しかしその約束はもう果たされることはない。
「エルガー殿下が約束してくださったんですよ。ご自身が王となった暁には私を貴族にしてくださると」
グリーゼルには信じられなかった。
たかが身分のために他人を陥れたことを。
「そんなことのために、レオポルド様を五年も苦しめたというの!?」
「生まれながらに高い身分を持つあなた方には分からないでしょうね!!」
ニクラウスの怒号が室内に響く。
「私は文字通り泥を啜って産まれてきました。そこから闇の魔力だけでここまでのし上がって来たんです。それなのに無能な貴族たちは爵位があるというだけで何不自由なく育ち、あまつさえ私のことを下賤の身と見下す!! これが我慢なりますか!」
「君の境遇には同情するけど、それとこれは別の問題だよ」
レオポルドの冷たい言葉に同意しつつ、グリーゼルはニクラウスには違った未来もあったのではないかと考えずにはいられなかった。
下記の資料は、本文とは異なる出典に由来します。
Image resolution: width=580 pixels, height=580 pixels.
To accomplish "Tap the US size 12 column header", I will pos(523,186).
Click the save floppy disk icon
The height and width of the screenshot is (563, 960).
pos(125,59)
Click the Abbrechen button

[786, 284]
「先生がもっと闇の魔力を誰かのために使っていたら、もっと良い結果になったかもしれないのに……」
グリーゼルの言葉をニクラウスは鼻で笑って一蹴した。
「貴方は何を勘違いしているんですか? いくら貴方が呪いを解呪しようとも、闇魔法は本来呪うために編み出された魔法です。貴方だってそうでしょう!?」
ニクラウスは壊れたように笑い出した。
グリーゼルは自身の汚さを指摘されたような気持ちになった。確かに自分も呪いをかけたのだから。
そこに騎士たちが音を立てて入ってくる。
「な、騎士は城に返したのでは……!?」
「騎士たちには『研究所に戻れ』だけ聞こえるようにしたんだよ」
連れて行けと小さく命令すると、騎士たちはニクラウスに魔力封じの拘束を着け、連行して行った。